* [How to complete this task]
Your answer must hold only the lines below from the line containing "Scuola Digitale (176, 1164)" through the line containing "Scuola (69, 651)", each reproduced exactly.

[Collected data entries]
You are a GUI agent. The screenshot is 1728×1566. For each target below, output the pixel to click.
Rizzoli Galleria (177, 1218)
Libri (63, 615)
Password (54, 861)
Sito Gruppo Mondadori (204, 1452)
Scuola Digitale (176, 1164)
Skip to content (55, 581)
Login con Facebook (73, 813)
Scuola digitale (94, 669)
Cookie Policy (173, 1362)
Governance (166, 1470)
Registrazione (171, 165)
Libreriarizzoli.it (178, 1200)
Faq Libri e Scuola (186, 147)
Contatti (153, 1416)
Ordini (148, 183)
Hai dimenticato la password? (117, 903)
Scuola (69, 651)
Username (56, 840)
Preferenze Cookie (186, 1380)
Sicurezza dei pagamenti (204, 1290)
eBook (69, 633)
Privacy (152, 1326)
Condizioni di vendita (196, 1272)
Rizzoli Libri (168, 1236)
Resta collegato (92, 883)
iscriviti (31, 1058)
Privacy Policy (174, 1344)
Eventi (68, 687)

==

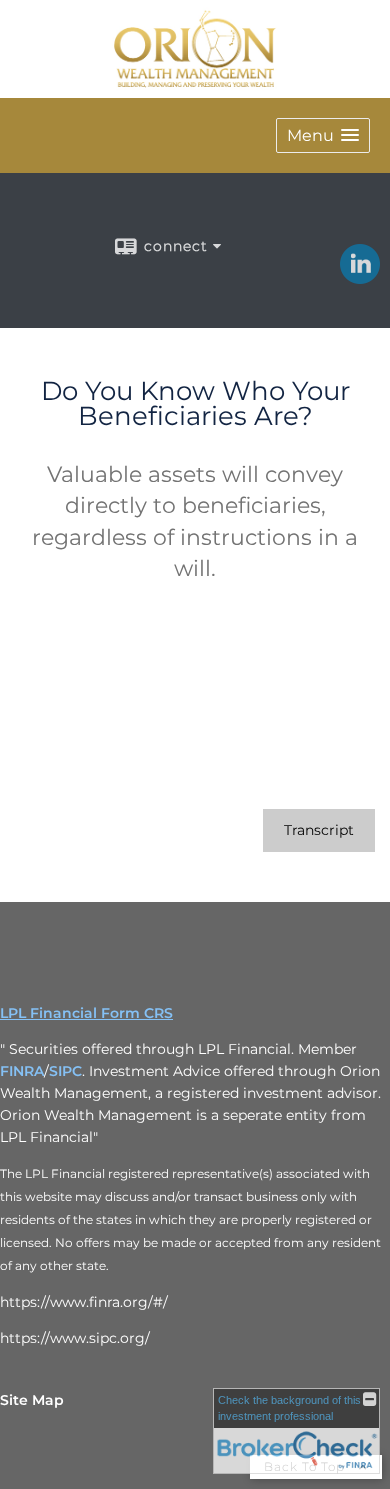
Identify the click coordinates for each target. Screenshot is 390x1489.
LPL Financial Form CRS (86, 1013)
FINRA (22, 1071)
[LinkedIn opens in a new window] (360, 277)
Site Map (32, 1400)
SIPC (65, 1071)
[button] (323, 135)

* [Your response]
Scuola Digitale (176, 1164)
Skip to content (55, 581)
Login con Facebook (73, 813)
Scuola digitale (94, 669)
Cookie Policy (173, 1362)
Governance (166, 1470)
Registrazione (171, 165)
Libreriarizzoli.it (178, 1200)
Faq Libri e Scuola (186, 147)
Contatti (153, 1416)
Ordini (148, 183)
Hai dimenticato la password? (117, 903)
Scuola (69, 651)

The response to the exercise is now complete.